We also ran our goTerm anaylsis data on Wormbase and found that most of the genes that are downregulated are found in male tissues (tissue richment analsis). From the phenotype enrichment anaylsis we found that the most significant phenotype terms are blistered and fat content increased. Finally form the gene ontology enrichment analysis the most significant terms were phosphorus metbolic process, dephosphoylation, protein modification process, and peptidyl-serine modification.
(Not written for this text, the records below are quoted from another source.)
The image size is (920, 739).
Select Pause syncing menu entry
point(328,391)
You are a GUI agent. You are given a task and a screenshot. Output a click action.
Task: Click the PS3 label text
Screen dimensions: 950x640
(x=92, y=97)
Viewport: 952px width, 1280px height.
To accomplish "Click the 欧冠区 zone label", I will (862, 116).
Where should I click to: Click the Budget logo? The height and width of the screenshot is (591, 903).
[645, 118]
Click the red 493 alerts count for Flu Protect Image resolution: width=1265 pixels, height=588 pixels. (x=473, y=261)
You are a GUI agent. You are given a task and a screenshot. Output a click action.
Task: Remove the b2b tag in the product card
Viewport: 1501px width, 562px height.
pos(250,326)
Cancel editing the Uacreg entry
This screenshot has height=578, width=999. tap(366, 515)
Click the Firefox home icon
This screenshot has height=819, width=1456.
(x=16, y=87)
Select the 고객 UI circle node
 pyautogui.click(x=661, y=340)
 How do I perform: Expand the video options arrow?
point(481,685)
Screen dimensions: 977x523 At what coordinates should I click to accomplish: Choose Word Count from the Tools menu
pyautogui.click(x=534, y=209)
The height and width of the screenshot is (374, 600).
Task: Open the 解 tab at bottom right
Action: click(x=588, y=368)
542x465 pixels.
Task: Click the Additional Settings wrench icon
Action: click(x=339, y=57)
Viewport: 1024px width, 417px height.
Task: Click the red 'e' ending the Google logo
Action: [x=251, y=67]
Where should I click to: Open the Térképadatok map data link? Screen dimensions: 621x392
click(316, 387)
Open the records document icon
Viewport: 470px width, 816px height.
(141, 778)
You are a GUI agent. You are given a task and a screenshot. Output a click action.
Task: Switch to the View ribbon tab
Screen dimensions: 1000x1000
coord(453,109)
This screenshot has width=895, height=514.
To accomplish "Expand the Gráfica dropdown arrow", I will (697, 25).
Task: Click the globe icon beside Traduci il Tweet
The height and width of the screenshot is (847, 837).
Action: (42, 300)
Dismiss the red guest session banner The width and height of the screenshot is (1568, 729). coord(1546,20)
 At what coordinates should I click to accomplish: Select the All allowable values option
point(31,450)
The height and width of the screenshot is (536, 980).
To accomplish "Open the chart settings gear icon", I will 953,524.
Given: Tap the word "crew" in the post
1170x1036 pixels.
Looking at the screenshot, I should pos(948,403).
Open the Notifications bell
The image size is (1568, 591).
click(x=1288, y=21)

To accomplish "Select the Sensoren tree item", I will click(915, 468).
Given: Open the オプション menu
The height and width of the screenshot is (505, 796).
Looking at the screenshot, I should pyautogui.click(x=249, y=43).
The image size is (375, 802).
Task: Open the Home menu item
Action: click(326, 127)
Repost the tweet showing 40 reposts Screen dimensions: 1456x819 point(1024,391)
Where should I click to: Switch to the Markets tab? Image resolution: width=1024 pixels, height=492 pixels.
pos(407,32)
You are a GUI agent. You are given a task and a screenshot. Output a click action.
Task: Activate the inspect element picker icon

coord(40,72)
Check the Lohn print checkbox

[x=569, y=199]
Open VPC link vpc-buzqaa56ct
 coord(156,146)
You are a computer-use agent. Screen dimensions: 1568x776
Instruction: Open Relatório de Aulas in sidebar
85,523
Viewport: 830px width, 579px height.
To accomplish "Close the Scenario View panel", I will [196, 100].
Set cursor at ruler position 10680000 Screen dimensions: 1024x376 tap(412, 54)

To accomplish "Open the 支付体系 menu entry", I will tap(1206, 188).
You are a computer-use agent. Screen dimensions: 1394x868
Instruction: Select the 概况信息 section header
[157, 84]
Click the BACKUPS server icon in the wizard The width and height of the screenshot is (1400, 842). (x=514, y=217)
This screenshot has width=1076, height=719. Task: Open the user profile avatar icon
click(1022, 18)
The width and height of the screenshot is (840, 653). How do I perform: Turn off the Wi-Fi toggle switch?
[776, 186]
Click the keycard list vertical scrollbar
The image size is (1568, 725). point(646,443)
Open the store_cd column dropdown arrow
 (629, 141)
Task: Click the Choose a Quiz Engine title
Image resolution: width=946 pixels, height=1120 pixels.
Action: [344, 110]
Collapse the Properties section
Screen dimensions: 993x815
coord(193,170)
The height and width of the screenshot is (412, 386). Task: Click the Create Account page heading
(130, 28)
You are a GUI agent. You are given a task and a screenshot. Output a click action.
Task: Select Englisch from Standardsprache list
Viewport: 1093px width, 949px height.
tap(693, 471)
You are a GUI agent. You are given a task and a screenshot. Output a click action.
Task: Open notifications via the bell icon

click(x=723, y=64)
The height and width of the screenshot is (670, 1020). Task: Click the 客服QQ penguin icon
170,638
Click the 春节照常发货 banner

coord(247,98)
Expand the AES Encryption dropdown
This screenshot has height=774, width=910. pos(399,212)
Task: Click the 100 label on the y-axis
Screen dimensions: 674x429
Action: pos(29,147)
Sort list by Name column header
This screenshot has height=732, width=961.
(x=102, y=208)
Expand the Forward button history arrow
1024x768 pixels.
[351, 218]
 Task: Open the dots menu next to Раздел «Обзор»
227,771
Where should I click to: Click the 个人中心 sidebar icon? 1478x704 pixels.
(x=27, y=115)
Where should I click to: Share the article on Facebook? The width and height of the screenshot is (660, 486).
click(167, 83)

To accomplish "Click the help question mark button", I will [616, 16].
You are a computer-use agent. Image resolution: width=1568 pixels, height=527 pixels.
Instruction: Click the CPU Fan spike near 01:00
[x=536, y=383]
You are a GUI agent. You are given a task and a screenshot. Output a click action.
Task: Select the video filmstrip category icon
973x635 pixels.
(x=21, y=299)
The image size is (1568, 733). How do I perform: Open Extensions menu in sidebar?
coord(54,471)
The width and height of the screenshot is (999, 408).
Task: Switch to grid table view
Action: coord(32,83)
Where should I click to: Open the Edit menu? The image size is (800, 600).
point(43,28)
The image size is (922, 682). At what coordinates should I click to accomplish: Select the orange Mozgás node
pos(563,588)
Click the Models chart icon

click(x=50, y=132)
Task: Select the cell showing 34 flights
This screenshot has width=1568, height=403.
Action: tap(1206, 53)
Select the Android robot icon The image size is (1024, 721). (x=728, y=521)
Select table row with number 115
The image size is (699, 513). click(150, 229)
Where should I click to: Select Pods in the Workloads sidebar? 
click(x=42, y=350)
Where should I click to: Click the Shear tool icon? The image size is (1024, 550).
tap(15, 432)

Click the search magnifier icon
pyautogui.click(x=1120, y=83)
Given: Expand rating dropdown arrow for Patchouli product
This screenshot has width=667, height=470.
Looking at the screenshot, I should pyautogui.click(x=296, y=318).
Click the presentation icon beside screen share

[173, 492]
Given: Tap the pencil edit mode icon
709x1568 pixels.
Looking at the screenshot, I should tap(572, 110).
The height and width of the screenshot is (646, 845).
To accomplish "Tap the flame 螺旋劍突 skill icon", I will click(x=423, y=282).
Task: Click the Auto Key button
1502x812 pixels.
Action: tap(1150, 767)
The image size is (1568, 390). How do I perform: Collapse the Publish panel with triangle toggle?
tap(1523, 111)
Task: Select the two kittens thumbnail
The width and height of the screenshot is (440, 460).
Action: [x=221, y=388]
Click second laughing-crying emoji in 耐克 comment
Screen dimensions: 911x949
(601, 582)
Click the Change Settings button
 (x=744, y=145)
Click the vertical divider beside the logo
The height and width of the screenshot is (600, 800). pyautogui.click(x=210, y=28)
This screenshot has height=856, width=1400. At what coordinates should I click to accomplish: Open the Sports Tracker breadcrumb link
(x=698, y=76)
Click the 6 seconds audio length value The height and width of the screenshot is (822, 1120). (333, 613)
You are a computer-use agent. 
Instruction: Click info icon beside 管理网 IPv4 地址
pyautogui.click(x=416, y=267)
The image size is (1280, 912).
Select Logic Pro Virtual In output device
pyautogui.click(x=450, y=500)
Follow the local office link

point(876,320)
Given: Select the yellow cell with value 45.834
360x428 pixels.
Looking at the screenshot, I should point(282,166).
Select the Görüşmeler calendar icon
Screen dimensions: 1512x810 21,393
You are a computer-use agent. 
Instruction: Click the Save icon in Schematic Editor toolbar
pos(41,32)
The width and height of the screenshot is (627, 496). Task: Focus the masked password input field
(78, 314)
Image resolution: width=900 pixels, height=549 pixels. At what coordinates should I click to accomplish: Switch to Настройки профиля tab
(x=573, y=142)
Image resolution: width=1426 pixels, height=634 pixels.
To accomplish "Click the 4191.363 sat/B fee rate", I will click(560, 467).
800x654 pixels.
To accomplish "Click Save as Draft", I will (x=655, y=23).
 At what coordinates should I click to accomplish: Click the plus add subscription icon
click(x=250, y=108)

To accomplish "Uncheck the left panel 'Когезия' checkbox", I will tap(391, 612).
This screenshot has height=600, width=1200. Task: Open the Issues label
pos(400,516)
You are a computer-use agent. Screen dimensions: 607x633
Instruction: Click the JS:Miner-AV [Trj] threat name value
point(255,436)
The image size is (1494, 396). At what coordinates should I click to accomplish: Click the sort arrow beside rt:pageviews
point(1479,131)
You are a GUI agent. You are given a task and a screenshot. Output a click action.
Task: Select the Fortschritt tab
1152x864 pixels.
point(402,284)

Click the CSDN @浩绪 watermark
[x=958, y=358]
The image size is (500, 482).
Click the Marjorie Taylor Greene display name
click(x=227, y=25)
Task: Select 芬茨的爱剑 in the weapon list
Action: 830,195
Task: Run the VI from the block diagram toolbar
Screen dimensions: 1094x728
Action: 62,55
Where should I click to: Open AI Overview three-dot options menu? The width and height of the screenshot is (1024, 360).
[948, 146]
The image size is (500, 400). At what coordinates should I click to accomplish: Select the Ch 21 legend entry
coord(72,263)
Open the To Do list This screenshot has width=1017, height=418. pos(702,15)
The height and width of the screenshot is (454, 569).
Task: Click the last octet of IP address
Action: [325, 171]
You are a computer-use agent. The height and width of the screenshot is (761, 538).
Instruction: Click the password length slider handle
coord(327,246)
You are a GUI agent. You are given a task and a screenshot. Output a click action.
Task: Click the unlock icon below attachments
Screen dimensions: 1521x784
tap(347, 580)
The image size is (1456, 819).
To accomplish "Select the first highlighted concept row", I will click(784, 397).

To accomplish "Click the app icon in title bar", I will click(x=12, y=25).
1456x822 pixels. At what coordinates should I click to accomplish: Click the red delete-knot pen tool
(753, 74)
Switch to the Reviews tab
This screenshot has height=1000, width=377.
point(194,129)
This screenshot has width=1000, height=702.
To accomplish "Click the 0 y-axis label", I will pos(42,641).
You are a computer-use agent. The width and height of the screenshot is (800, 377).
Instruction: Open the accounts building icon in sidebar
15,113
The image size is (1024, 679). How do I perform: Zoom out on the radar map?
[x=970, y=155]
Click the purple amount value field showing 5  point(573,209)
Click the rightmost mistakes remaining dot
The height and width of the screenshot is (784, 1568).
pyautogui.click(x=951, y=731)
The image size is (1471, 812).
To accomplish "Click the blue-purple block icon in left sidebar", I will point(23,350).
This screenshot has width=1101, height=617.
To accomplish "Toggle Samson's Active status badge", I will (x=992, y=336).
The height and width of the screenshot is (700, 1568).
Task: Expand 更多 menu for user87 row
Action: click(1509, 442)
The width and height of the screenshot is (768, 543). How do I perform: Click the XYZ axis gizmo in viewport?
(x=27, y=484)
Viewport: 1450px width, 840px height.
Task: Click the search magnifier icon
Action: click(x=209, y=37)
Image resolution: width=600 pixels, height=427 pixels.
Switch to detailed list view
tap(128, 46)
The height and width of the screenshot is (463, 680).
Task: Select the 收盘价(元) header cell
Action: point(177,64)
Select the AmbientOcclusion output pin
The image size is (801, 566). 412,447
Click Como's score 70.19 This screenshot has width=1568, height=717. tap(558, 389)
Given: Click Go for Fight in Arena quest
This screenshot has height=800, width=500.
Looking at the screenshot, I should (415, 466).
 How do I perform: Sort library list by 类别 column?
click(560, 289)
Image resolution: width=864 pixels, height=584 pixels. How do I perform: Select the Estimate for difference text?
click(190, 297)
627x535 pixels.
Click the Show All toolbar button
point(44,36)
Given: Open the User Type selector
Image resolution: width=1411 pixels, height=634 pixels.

Whereas on the other hand around the most upregualted genes are found in epitheliel system, intesistne, gonandal primordium, and the nervous system. The phenotype associated with these genes are calium hypersensitive and dumpy. Lastly the gene ontology enrichment analysis found the most significant terms to be collagen trimer, structureal constuent of cuticles, and extracellular region.
Now my parnter and I are going to start on synthesizing all of this information and working on our presentation.